EXERCISE MATERIAL:
begin

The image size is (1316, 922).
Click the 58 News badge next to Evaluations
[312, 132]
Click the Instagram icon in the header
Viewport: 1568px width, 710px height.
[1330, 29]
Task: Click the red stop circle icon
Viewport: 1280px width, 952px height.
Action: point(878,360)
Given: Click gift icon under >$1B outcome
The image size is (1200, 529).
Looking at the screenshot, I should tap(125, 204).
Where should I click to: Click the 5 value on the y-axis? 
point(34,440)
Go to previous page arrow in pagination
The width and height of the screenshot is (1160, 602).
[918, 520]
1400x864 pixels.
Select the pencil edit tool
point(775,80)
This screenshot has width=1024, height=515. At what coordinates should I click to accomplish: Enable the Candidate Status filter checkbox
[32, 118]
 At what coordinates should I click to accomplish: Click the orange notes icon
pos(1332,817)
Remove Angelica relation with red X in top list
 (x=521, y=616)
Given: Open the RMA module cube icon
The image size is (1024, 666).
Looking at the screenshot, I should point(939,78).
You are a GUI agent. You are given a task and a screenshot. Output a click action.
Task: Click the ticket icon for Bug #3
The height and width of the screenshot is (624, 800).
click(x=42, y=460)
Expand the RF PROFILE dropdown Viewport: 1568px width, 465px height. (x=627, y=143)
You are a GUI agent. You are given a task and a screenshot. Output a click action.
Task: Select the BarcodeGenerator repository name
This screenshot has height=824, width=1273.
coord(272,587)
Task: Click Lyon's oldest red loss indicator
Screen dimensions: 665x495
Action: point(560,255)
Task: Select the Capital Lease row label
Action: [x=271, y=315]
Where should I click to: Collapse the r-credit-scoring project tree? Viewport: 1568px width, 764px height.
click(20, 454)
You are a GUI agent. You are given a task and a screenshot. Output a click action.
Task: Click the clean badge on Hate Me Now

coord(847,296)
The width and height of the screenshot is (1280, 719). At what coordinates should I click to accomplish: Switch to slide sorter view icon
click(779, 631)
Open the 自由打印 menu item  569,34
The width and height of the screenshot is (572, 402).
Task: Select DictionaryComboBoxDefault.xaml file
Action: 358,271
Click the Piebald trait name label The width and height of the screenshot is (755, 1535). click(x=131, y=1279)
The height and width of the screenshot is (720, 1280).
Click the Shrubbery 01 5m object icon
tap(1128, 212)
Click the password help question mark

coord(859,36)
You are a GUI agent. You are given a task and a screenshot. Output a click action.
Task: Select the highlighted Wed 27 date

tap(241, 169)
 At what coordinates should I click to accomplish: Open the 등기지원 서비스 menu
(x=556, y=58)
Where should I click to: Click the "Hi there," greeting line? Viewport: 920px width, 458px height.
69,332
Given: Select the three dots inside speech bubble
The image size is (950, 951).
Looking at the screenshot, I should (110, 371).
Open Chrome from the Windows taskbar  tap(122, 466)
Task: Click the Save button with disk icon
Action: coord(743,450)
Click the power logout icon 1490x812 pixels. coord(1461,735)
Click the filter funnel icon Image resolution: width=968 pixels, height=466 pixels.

end

WRITTEN EXERCISE: Can you edit the data above so that every "GUI agent" becomes "UI assistant", with everything else left unchanged?

SOLUTION TO THIS PROBLEM:
The image size is (1316, 922).
Click the 58 News badge next to Evaluations
[312, 132]
Click the Instagram icon in the header
Viewport: 1568px width, 710px height.
[1330, 29]
Task: Click the red stop circle icon
Viewport: 1280px width, 952px height.
Action: point(878,360)
Given: Click gift icon under >$1B outcome
The image size is (1200, 529).
Looking at the screenshot, I should tap(125, 204).
Where should I click to: Click the 5 value on the y-axis? 
point(34,440)
Go to previous page arrow in pagination
The width and height of the screenshot is (1160, 602).
[918, 520]
1400x864 pixels.
Select the pencil edit tool
point(775,80)
This screenshot has width=1024, height=515. At what coordinates should I click to accomplish: Enable the Candidate Status filter checkbox
[32, 118]
 At what coordinates should I click to accomplish: Click the orange notes icon
pos(1332,817)
Remove Angelica relation with red X in top list
 (x=521, y=616)
Given: Open the RMA module cube icon
The image size is (1024, 666).
Looking at the screenshot, I should point(939,78).
You are a UI assistant. You are given a task and a screenshot. Output a click action.
Task: Click the ticket icon for Bug #3
The height and width of the screenshot is (624, 800).
click(x=42, y=460)
Expand the RF PROFILE dropdown Viewport: 1568px width, 465px height. (x=627, y=143)
You are a UI assistant. You are given a task and a screenshot. Output a click action.
Task: Select the BarcodeGenerator repository name
This screenshot has height=824, width=1273.
coord(272,587)
Task: Click Lyon's oldest red loss indicator
Screen dimensions: 665x495
Action: point(560,255)
Task: Select the Capital Lease row label
Action: [x=271, y=315]
Where should I click to: Collapse the r-credit-scoring project tree? Viewport: 1568px width, 764px height.
click(20, 454)
You are a UI assistant. You are given a task and a screenshot. Output a click action.
Task: Click the clean badge on Hate Me Now

coord(847,296)
The width and height of the screenshot is (1280, 719). At what coordinates should I click to accomplish: Switch to slide sorter view icon
click(779, 631)
Open the 自由打印 menu item  569,34
The width and height of the screenshot is (572, 402).
Task: Select DictionaryComboBoxDefault.xaml file
Action: 358,271
Click the Piebald trait name label The width and height of the screenshot is (755, 1535). click(x=131, y=1279)
The height and width of the screenshot is (720, 1280).
Click the Shrubbery 01 5m object icon
tap(1128, 212)
Click the password help question mark

coord(859,36)
You are a UI assistant. You are given a task and a screenshot. Output a click action.
Task: Select the highlighted Wed 27 date

tap(241, 169)
 At what coordinates should I click to accomplish: Open the 등기지원 서비스 menu
(x=556, y=58)
Where should I click to: Click the "Hi there," greeting line? Viewport: 920px width, 458px height.
69,332
Given: Select the three dots inside speech bubble
The image size is (950, 951).
Looking at the screenshot, I should (110, 371).
Open Chrome from the Windows taskbar  tap(122, 466)
Task: Click the Save button with disk icon
Action: coord(743,450)
Click the power logout icon 1490x812 pixels. coord(1461,735)
Click the filter funnel icon Image resolution: width=968 pixels, height=466 pixels.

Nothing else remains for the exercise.